Discriminative LRs and layer groups

Hiho!
I’m trying to use discriminative learning rates for a progressively growing auto encoder.
That means I’m basically growing an auto encoder from the inside out, starting with low res images up to high res. Now I want to reduce the learning rates for the inner layers once I increase my resolution (and thus add more convs in front of the encoder and at the end of the decoder).

As far as I understand the implementation the following things happen:

  1. A learners learn.layer_groups is used as a base to determine parts of the networks that have the same lr. Thus, there will be len(learn.layer_groups) different learning rates.
  2. Learner.lr_range() is what sets the learn.lr and it basically makes an np.array with the same length as layer_groups. I’m assuming that the LRs are then mapped onto those like zip(layer_groups, lr)

The thing I did not find yet is where exactly the optimizer gets to know of all this.

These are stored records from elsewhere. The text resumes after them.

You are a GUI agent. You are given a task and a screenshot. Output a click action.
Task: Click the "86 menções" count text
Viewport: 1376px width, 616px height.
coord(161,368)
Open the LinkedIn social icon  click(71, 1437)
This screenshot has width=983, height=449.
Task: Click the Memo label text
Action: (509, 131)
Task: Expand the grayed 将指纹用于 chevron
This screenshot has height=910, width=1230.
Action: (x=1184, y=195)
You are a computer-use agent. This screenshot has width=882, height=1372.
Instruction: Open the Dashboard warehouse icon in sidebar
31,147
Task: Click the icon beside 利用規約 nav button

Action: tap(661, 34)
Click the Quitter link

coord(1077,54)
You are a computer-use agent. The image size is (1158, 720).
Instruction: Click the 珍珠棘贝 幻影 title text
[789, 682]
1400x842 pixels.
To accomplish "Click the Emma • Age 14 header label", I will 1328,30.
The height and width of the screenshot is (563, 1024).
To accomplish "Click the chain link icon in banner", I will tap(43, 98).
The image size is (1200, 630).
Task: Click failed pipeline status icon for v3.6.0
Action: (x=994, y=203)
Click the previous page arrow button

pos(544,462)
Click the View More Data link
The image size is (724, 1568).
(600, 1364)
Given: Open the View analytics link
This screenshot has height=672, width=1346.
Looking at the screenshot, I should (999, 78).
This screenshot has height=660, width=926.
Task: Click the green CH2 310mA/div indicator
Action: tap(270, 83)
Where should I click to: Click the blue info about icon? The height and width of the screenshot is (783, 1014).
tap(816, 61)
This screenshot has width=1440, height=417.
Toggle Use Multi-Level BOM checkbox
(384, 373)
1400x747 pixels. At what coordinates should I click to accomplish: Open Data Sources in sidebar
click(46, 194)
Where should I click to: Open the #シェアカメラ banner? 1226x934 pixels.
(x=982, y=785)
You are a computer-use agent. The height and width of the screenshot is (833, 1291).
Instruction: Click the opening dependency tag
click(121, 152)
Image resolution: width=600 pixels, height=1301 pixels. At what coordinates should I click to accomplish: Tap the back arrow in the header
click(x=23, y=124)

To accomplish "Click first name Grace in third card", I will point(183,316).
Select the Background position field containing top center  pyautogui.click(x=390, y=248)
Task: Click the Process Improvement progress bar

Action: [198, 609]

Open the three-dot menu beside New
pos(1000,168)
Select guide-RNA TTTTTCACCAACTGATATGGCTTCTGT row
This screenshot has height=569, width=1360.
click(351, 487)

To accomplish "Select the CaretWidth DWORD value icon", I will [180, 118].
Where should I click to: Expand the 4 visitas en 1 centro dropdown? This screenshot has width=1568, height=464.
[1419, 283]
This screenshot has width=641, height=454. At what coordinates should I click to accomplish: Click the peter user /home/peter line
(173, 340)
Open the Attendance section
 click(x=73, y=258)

My question now is: If I want to change the discriminative LR behavior to what I describe at the top, is it sufficient to change the Learner.lr_range() function to return an array that correctly maps my learning rates? And how can I best confirm that all the layers are actually trained with the correct learning rate then?

Greetings,
Dome

1 Like

You can check it like this to see the optimizer and all the groups with their learning rates:

learn.create_opt(learn.lr_range(slice(1e-6,1e-4)))
learn.opt

OptimWrapper over Adam (
Parameter Group 0
amsgrad: False
betas: (0.9, 0.99)
eps: 1e-08
lr: 1e-06
weight_decay: 0

Parameter Group 1
amsgrad: False
betas: (0.9, 0.99)
eps: 1e-08
lr: 1e-06
weight_decay: 0

Parameter Group 2
amsgrad: False
betas: (0.9, 0.99)
eps: 1e-08
lr: 9.999999999999999e-06
weight_decay: 0

Parameter Group 3
amsgrad: False
betas: (0.9, 0.99)
eps: 1e-08
lr: 9.999999999999999e-06
weight_decay: 0

Parameter Group 4
amsgrad: False
betas: (0.9, 0.99)
eps: 1e-08
lr: 9.999999999999999e-05
weight_decay: 0

Parameter Group 5
amsgrad: False
betas: (0.9, 0.99)
eps: 1e-08
lr: 9.999999999999999e-05
weight_decay: 0
).
True weight decay: True

1 Like

Oh, forgot to answer :smiley:
That was basically what I was looking for, thanks
For people landing here with the same question:
I derived Learner and overrode lr_range() as well as the layer_groups property to return layer groups according to my progressive growing (probably not necessary if your architecture does not change)